Rationale for Utilization
The rationale for CAM use provides insight into patient’s desires and opinions about healthcare:
- 55% thought the combination of CAM and conventional medicine would be more helpful;
- 50% tried CAM simply because CAM “would be interesting to try”;
- 26% used CAM because a conventional medical professional suggested they try it;
- 13% used CAM because they believed conventional medicine to be too expensive.
Of note, 28 percent stated that they attempted CAM because they believed conventional medicine would not be helpful. This is concerning in that in some cases we will never see these patients in the office in order to provide a balanced discussion of their condition. Previous surveys have pointed out that much of the health information available or marketed to our patients, especially that obtained from the Internet, is not factual and may be deceptive (3,4).
Bottom Line of the Survey
What We Already Knew
CAM is highly prevalent and currently utilized by at least one third and more likely by more than half of the U.S. population, depending on the treatments surveyed.
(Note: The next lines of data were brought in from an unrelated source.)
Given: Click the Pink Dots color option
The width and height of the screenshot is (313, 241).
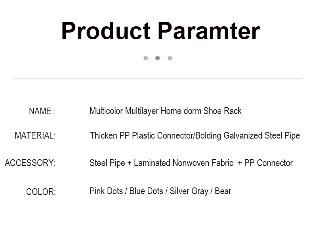Looking at the screenshot, I should pyautogui.click(x=106, y=191).
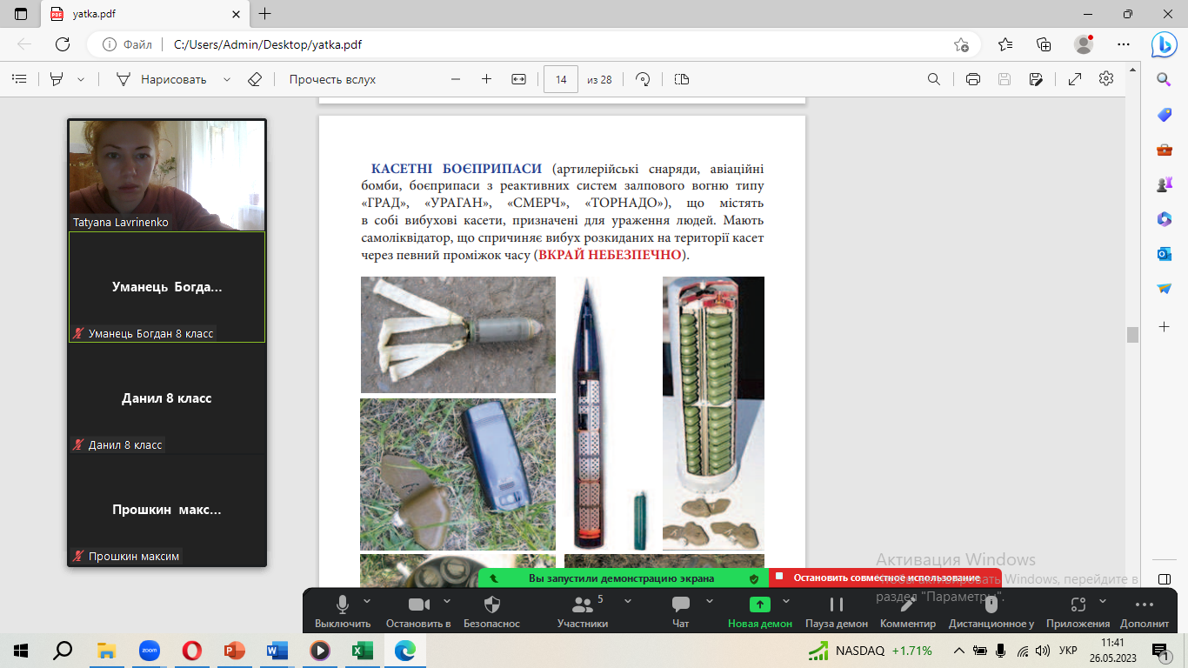The width and height of the screenshot is (1188, 668).
Task: Click the Print icon in PDF toolbar
Action: coord(973,79)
CAM utilizers are typically female, educated and self-motivated to obtain treatments often in combination with conventional medicine.
What’s New (and Startling)
Surprises include higher-than-previously noted CAM use in ethnically diverse groups, including African Americans. Many users appear to self-diagnose and treat, which is often based on faulty information and sources. The survey also points to a growing population that admits less confidence in and more frustration at the cost of conventional medicine.
What to Do With the Information
The typical CAM user is combining these treatments with conventional medicine and possesses what previous research has described as an “active coping behavior.” These patients are highly motivated to engage in treatments and lifestyle changes that will bring about improved health, and they often desire greater input from their physicians. CAM for many reasons becomes the “easiest bottle to grab” and is more often a sign of what the patient is attempting to achieve in their healthcare.
Physicians can have a pivotal role in helping to inform and guide these patients about the most prudent treatment options whether they be CAM or other active coping behaviors we advocate, including dietary, activity and stress management choices. Creating openness and communication about CAM may be more important that discussing a certain treatment; it may be about restoring a sometimes fragmented conversation about what our patients are hoping for in their healthcare. Future articles will provide tools for helping to guide the discussion, including physician resources and patient handouts.
References:
- Corbin W. et al. “Physicians Want Education About CAM to Enhance Communication With Their Patients.” Archives of Internal Medicine. 2002 162 (10): 1176-81.
- Barnes P., Powell-Griner E., McFann K., Nahin R. CDC Advance Data Report #343. Complementary and Alternative Medicine Use Among Adults: United States, 2002. May 27, 2004.
- Bonakdar R. A. “Herbal Cancer Cures on the Web. Non-compliance With the Dietary Supplement Health and Education Act.” Family Medicine. 2002;34:522-527.
- Morris C. A., Avorn J. “Internet Marketing of Herbal Products.” JAMA. 2003 Sep 17;290(11):1505-9.